» **PROMPT**
Recast the lines of the material from the line containing "Open the Кредиты" through the line containing "Click the share", inclusive, as a Markdown table with the columns Row and Line. Leave out any blank lines.

» **Entries on locating words and elements**
_ _ _ _
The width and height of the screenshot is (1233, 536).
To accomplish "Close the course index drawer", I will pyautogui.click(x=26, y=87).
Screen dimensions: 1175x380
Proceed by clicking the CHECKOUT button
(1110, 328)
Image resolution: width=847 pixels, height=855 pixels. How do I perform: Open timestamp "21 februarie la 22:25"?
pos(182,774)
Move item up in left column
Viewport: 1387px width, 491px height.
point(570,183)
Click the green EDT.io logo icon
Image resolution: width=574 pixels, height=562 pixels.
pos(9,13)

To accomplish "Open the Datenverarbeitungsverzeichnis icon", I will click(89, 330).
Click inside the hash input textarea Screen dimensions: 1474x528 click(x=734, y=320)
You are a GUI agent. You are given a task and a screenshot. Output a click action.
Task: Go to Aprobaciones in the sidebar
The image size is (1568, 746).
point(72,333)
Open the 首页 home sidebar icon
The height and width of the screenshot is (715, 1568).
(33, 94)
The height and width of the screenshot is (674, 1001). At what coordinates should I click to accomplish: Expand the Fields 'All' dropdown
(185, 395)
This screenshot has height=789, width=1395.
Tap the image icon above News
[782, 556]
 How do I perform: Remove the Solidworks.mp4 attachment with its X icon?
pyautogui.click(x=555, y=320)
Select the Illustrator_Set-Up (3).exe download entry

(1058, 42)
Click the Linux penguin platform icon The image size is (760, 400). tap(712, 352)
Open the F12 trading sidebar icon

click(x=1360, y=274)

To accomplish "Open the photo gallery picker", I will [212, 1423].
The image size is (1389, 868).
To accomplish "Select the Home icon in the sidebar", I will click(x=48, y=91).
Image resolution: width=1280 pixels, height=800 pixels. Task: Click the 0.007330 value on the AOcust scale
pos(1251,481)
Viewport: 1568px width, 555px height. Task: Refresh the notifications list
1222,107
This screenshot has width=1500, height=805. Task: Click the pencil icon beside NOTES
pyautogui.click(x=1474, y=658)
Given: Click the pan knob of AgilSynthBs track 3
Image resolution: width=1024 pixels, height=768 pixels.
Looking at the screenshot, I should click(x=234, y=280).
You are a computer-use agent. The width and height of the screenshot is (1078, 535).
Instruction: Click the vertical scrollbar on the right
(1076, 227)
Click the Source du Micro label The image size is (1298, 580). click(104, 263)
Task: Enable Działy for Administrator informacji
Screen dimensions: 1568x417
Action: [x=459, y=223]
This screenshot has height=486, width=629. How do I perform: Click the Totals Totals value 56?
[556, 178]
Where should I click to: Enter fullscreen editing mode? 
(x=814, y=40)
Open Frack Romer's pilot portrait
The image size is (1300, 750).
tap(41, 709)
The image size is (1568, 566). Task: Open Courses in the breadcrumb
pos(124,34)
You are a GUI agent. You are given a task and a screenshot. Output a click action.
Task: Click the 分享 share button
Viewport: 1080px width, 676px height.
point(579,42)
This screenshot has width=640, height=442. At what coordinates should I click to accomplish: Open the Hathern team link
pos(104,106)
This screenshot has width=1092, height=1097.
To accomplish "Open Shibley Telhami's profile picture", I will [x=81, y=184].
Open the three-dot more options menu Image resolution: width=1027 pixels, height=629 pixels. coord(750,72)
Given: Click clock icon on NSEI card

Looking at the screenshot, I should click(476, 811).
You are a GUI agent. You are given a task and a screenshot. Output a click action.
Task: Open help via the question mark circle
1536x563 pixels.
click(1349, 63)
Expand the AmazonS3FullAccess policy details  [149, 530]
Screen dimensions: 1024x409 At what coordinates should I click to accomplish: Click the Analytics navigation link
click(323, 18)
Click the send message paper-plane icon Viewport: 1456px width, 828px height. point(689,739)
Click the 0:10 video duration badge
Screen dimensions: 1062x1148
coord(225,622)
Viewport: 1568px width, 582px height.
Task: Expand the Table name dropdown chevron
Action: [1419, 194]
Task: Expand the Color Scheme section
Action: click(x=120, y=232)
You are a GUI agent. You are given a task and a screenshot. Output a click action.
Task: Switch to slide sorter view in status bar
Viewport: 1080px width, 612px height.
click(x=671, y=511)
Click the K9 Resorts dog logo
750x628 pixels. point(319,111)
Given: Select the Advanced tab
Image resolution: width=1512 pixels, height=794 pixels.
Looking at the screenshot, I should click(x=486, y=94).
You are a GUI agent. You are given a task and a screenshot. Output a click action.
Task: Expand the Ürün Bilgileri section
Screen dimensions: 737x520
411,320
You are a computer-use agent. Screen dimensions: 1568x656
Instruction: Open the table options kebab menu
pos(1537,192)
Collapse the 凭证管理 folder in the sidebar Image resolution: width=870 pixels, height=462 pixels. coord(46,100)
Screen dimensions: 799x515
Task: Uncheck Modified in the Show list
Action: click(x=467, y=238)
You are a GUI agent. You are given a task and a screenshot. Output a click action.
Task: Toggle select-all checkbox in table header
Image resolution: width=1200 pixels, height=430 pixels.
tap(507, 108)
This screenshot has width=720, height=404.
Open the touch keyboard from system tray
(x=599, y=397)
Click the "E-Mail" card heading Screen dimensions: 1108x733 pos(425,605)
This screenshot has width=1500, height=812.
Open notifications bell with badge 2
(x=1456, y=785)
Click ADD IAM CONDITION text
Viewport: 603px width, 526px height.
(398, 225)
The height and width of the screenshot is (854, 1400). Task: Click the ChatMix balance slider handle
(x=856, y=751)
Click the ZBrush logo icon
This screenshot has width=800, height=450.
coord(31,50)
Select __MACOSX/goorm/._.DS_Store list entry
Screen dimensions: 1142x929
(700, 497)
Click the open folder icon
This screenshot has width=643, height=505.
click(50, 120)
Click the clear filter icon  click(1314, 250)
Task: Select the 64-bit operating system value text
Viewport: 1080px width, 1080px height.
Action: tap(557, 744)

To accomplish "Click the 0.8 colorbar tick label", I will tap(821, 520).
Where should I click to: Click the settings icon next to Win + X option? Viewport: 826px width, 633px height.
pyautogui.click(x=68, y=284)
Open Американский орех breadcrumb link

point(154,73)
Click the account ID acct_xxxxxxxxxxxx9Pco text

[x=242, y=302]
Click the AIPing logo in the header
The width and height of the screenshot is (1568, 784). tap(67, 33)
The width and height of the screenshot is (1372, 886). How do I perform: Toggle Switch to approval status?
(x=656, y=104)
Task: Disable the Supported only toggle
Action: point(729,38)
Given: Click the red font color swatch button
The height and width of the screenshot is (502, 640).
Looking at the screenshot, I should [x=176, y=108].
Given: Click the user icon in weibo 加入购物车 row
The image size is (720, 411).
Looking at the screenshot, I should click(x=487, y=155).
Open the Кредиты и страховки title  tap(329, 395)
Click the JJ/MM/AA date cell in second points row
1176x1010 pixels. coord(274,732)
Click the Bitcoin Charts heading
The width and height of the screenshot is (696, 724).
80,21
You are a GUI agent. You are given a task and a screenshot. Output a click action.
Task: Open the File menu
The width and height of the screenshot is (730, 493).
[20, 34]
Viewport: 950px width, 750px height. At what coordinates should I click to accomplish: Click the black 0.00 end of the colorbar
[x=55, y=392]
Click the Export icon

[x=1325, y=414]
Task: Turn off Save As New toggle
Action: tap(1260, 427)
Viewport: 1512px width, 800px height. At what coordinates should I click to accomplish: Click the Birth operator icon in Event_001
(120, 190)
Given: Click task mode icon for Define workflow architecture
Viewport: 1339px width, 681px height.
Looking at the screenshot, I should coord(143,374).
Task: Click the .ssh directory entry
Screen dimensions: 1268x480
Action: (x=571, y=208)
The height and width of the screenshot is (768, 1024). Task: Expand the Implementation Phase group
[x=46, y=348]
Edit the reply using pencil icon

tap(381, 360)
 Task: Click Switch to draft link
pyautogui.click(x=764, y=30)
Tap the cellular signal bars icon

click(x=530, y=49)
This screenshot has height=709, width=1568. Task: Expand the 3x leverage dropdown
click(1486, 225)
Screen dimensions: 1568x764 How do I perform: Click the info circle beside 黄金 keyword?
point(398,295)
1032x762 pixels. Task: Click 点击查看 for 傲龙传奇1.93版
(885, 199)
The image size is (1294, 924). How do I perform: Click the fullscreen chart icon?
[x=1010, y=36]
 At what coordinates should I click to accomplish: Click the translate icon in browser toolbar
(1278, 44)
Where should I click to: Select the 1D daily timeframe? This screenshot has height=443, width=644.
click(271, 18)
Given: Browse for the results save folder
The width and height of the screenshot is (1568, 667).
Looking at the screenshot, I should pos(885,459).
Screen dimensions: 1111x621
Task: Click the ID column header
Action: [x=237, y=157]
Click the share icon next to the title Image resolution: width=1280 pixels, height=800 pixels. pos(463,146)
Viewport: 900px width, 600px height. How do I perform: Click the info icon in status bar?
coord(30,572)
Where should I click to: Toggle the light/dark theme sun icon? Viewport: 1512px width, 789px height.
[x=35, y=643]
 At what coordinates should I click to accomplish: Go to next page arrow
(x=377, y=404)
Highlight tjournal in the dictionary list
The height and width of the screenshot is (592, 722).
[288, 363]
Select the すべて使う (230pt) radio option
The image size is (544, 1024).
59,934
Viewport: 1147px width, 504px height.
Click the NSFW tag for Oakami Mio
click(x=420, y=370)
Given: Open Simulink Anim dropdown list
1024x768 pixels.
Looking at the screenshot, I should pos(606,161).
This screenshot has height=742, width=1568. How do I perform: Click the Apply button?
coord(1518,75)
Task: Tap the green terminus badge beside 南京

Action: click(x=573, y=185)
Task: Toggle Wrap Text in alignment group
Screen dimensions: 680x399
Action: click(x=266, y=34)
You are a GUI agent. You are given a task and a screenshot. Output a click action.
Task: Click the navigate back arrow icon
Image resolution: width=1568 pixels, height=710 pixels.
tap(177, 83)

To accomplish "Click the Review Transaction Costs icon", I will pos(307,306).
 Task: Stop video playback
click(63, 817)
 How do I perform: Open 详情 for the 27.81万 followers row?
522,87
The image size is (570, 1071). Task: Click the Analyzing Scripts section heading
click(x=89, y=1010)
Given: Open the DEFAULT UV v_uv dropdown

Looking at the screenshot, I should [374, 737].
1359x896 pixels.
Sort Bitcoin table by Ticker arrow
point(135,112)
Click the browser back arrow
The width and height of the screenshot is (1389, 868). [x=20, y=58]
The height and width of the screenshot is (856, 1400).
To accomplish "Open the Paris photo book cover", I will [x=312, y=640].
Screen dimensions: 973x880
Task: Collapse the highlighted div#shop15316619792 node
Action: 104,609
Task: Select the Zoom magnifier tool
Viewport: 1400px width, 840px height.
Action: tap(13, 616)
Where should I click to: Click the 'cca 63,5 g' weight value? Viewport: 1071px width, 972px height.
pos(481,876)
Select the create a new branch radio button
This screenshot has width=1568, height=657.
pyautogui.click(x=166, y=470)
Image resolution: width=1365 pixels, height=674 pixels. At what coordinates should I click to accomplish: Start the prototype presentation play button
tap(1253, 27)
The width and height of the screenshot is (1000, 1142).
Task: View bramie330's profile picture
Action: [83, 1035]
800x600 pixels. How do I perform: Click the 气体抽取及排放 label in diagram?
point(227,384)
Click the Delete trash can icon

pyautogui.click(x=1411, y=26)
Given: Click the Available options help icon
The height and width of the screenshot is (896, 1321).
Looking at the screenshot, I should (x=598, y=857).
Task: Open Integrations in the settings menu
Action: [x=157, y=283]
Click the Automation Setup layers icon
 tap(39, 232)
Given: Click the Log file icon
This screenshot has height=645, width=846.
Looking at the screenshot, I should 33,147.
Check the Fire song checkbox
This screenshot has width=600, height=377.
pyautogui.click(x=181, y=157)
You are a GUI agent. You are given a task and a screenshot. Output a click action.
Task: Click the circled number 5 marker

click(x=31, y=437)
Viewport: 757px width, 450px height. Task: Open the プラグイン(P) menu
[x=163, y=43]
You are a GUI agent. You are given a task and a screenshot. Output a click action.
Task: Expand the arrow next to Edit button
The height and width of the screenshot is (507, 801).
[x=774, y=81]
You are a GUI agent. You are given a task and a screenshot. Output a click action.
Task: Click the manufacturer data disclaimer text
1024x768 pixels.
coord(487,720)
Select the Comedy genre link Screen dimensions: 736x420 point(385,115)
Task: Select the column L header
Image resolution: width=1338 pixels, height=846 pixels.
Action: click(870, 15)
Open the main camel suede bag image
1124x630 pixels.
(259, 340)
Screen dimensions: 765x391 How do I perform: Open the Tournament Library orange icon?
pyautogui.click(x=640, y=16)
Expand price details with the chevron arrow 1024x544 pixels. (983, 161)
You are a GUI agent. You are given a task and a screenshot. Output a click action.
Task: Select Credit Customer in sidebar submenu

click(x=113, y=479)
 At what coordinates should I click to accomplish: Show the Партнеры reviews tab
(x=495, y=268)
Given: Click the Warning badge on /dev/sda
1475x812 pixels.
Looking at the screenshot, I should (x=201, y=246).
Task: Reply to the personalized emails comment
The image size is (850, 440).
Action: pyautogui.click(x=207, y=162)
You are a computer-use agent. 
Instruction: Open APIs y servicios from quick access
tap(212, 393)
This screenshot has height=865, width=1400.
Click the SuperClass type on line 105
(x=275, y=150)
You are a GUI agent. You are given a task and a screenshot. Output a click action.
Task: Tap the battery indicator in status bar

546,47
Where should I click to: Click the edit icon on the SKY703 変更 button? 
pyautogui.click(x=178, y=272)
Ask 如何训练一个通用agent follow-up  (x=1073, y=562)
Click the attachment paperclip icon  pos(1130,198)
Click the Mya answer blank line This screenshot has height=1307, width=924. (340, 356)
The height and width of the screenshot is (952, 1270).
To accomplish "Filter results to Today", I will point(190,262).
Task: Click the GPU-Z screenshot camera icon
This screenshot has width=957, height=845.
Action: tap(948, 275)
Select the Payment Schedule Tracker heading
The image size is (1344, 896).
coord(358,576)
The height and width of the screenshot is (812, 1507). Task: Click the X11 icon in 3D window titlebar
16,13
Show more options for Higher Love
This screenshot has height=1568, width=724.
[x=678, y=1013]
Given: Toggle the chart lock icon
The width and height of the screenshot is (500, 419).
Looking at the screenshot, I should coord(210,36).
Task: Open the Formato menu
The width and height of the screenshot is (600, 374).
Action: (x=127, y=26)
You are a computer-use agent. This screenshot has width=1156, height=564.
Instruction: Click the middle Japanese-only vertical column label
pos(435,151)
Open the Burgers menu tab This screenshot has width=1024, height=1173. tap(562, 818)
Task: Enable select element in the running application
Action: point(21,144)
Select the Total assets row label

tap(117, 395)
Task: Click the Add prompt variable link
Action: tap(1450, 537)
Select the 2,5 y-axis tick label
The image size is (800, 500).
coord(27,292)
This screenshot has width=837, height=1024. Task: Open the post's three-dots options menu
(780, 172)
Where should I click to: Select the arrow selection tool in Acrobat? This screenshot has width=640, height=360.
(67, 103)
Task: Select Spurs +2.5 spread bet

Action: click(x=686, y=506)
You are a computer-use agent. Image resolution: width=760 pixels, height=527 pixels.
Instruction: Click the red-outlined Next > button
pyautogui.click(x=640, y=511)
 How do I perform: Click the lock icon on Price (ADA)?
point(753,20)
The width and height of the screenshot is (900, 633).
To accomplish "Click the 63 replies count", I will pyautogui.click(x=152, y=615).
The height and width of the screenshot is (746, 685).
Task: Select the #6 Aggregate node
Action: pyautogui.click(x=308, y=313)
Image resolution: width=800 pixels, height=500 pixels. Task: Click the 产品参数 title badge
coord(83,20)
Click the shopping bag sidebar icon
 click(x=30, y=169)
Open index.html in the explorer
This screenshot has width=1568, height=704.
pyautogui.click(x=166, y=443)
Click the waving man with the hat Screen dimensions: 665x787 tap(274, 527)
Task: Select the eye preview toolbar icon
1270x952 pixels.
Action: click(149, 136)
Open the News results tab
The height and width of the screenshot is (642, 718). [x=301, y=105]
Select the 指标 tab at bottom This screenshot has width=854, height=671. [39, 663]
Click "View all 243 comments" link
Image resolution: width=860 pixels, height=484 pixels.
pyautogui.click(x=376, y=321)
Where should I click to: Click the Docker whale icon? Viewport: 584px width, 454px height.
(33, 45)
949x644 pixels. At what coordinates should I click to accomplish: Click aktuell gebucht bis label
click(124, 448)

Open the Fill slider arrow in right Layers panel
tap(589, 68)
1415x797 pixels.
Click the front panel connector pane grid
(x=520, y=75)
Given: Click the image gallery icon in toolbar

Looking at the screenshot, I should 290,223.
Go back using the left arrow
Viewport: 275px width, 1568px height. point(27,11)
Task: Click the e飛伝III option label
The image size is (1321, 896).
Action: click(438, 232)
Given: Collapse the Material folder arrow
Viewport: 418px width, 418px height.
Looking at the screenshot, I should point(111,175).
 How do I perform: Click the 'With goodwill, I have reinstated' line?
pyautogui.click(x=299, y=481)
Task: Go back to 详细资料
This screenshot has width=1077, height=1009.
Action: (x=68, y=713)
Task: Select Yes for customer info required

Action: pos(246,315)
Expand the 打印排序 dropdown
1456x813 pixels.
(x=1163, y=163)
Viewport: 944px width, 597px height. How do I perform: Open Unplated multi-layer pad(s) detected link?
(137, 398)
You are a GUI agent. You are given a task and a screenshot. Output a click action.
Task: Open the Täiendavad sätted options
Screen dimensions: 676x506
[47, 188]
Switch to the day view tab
_ _ _ _
» **SOLUTION**
| Row | Line |
|---|---|
| 1 | Open the Кредиты и страховки title  tap(329, 395) |
| 2 | Click the JJ/MM/AA date cell in second points row |
| 3 | 1176x1010 pixels. coord(274,732) |
| 4 | Click the Bitcoin Charts heading |
| 5 | The width and height of the screenshot is (696, 724). |
| 6 | 80,21 |
| 7 | You are a GUI agent. You are given a task and a screenshot. Output a click action. |
| 8 | Task: Open the File menu |
| 9 | The width and height of the screenshot is (730, 493). |
| 10 | [20, 34] |
| 11 | Viewport: 950px width, 750px height. At what coordinates should I click to accomplish: Click the black 0.00 end of the colorbar |
| 12 | [x=55, y=392] |
| 13 | Click the Export icon |
| 14 | [x=1325, y=414] |
| 15 | Task: Turn off Save As New toggle |
| 16 | Action: tap(1260, 427) |
| 17 | Viewport: 1512px width, 800px height. At what coordinates should I click to accomplish: Click the Birth operator icon in Event_001 |
| 18 | (120, 190) |
| 19 | Given: Click task mode icon for Define workflow architecture |
| 20 | Viewport: 1339px width, 681px height. |
| 21 | Looking at the screenshot, I should coord(143,374). |
| 22 | Task: Click the .ssh directory entry |
| 23 | Screen dimensions: 1268x480 |
| 24 | Action: (x=571, y=208) |
| 25 | The height and width of the screenshot is (768, 1024). Task: Expand the Implementation Phase group |
| 26 | [x=46, y=348] |
| 27 | Edit the reply using pencil icon |
| 28 | tap(381, 360) |
| 29 |  Task: Click Switch to draft link |
| 30 | pyautogui.click(x=764, y=30) |
| 31 | Tap the cellular signal bars icon |
| 32 | click(x=530, y=49) |
| 33 | This screenshot has height=709, width=1568. Task: Expand the 3x leverage dropdown |
| 34 | click(1486, 225) |
| 35 | Screen dimensions: 1568x764 How do I perform: Click the info circle beside 黄金 keyword? |
| 36 | point(398,295) |
| 37 | 1032x762 pixels. Task: Click 点击查看 for 傲龙传奇1.93版 |
| 38 | (885, 199) |
| 39 | The image size is (1294, 924). How do I perform: Click the fullscreen chart icon? |
| 40 | [x=1010, y=36] |
| 41 |  At what coordinates should I click to accomplish: Click the translate icon in browser toolbar |
| 42 | (1278, 44) |
| 43 | Where should I click to: Select the 1D daily timeframe? This screenshot has height=443, width=644. |
| 44 | click(271, 18) |
| 45 | Given: Browse for the results save folder |
| 46 | The width and height of the screenshot is (1568, 667). |
| 47 | Looking at the screenshot, I should pos(885,459). |
| 48 | Screen dimensions: 1111x621 |
| 49 | Task: Click the ID column header |
| 50 | Action: [x=237, y=157] |
| 51 | Click the share icon next to the title Image resolution: width=1280 pixels, height=800 pixels. pos(463,146) |